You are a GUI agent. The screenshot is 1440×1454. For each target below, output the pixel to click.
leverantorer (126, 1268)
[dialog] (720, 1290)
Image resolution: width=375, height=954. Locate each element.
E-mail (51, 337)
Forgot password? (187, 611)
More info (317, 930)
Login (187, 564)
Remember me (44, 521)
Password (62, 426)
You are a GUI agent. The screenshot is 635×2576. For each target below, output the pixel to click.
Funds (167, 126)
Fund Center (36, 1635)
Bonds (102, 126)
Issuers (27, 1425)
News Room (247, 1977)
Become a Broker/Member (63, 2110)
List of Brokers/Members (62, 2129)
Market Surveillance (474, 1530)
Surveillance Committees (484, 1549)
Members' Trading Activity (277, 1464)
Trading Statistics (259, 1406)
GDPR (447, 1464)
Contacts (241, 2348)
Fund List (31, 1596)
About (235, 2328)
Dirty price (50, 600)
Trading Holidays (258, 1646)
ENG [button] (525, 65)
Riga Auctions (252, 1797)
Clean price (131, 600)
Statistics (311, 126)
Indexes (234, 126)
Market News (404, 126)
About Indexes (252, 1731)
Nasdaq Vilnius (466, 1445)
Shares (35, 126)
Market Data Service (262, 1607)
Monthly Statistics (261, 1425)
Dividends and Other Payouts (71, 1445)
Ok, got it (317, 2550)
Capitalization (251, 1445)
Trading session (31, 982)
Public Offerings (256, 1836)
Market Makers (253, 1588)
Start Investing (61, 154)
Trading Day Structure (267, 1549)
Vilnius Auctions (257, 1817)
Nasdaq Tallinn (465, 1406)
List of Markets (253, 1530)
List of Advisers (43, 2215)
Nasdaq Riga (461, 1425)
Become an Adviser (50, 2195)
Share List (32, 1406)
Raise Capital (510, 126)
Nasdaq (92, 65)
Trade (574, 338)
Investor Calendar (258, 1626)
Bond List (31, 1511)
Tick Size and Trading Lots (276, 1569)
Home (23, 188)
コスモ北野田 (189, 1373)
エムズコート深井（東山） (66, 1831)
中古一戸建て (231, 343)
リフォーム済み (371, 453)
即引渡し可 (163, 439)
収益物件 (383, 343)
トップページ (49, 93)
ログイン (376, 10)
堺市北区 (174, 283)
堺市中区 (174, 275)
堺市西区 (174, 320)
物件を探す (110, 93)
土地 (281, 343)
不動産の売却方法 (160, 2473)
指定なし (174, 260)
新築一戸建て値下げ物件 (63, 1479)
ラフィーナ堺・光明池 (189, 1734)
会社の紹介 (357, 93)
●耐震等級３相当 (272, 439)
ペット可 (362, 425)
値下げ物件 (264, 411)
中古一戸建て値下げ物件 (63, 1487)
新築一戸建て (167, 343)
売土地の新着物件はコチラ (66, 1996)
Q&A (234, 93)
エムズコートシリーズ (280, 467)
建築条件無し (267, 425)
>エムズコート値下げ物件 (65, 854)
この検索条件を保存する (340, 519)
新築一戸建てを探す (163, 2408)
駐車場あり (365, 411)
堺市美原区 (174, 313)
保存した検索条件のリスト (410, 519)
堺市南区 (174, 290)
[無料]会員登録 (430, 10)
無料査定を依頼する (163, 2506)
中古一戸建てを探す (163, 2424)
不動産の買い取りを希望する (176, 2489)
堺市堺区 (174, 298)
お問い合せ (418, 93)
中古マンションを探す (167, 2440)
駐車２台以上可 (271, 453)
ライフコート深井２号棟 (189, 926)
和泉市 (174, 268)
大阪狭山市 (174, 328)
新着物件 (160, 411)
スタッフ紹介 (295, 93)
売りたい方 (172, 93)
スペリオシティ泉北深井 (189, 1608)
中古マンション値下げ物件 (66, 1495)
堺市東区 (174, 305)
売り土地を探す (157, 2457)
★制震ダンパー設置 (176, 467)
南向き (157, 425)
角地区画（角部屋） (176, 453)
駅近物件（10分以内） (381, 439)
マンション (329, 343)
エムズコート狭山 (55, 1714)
---
作業要件: 上の一覧の全行を、文字も記号も一切変えずに書き写してください。

完成した回答:
You are a GUI agent. The screenshot is 1440×1454. For each target below, output the pixel to click.
leverantorer (126, 1268)
[dialog] (720, 1290)
Image resolution: width=375, height=954. Locate each element.
E-mail (51, 337)
Forgot password? (187, 611)
More info (317, 930)
Login (187, 564)
Remember me (44, 521)
Password (62, 426)
You are a GUI agent. The screenshot is 635×2576. For each target below, output the pixel to click.
Funds (167, 126)
Fund Center (36, 1635)
Bonds (102, 126)
Issuers (27, 1425)
News Room (247, 1977)
Become a Broker/Member (63, 2110)
List of Brokers/Members (62, 2129)
Market Surveillance (474, 1530)
Surveillance Committees (484, 1549)
Members' Trading Activity (277, 1464)
Trading Statistics (259, 1406)
GDPR (447, 1464)
Contacts (241, 2348)
Fund List (31, 1596)
About (235, 2328)
Dirty price (50, 600)
Trading Holidays (258, 1646)
ENG [button] (525, 65)
Riga Auctions (252, 1797)
Clean price (131, 600)
Statistics (311, 126)
Indexes (234, 126)
Market News (404, 126)
About Indexes (252, 1731)
Nasdaq Vilnius (466, 1445)
Shares (35, 126)
Market Data Service (262, 1607)
Monthly Statistics (261, 1425)
Dividends and Other Payouts (71, 1445)
Ok, got it (317, 2550)
Capitalization (251, 1445)
Trading session (31, 982)
Public Offerings (256, 1836)
Market Makers (253, 1588)
Start Investing (61, 154)
Trading Day Structure (267, 1549)
Vilnius Auctions (257, 1817)
Nasdaq Tallinn (465, 1406)
List of Markets (253, 1530)
List of Advisers (43, 2215)
Nasdaq Riga (461, 1425)
Become an Adviser (50, 2195)
Share List (32, 1406)
Raise Capital (510, 126)
Nasdaq (92, 65)
Trade (574, 338)
Investor Calendar (258, 1626)
Bond List (31, 1511)
Tick Size and Trading Lots (276, 1569)
Home (23, 188)
コスモ北野田 (189, 1373)
エムズコート深井（東山） (66, 1831)
中古一戸建て (231, 343)
リフォーム済み (371, 453)
即引渡し可 (163, 439)
収益物件 (383, 343)
トップページ (49, 93)
ログイン (376, 10)
堺市北区 (174, 283)
堺市中区 (174, 275)
堺市西区 (174, 320)
物件を探す (110, 93)
土地 (281, 343)
不動産の売却方法 (160, 2473)
指定なし (174, 260)
新築一戸建て値下げ物件 (63, 1479)
ラフィーナ堺・光明池 (189, 1734)
会社の紹介 (357, 93)
●耐震等級３相当 (272, 439)
ペット可 (362, 425)
値下げ物件 (264, 411)
中古一戸建て値下げ物件 (63, 1487)
新築一戸建て (167, 343)
売土地の新着物件はコチラ (66, 1996)
Q&A (234, 93)
エムズコートシリーズ (280, 467)
建築条件無し (267, 425)
>エムズコート値下げ物件 (65, 854)
この検索条件を保存する (340, 519)
新築一戸建てを探す (163, 2408)
駐車場あり (365, 411)
堺市美原区 (174, 313)
保存した検索条件のリスト (410, 519)
堺市南区 (174, 290)
[無料]会員登録 (430, 10)
無料査定を依頼する (163, 2506)
中古一戸建てを探す (163, 2424)
不動産の買い取りを希望する (176, 2489)
堺市堺区 (174, 298)
お問い合せ (418, 93)
中古マンションを探す (167, 2440)
駐車２台以上可 (271, 453)
ライフコート深井２号棟 (189, 926)
和泉市 (174, 268)
大阪狭山市 (174, 328)
新着物件 (160, 411)
スタッフ紹介 (295, 93)
売りたい方 (172, 93)
スペリオシティ泉北深井 (189, 1608)
中古マンション値下げ物件 (66, 1495)
堺市東区 (174, 305)
売り土地を探す (157, 2457)
★制震ダンパー設置 (176, 467)
南向き (157, 425)
角地区画（角部屋） (176, 453)
駅近物件（10分以内） (381, 439)
マンション (329, 343)
エムズコート狭山 (55, 1714)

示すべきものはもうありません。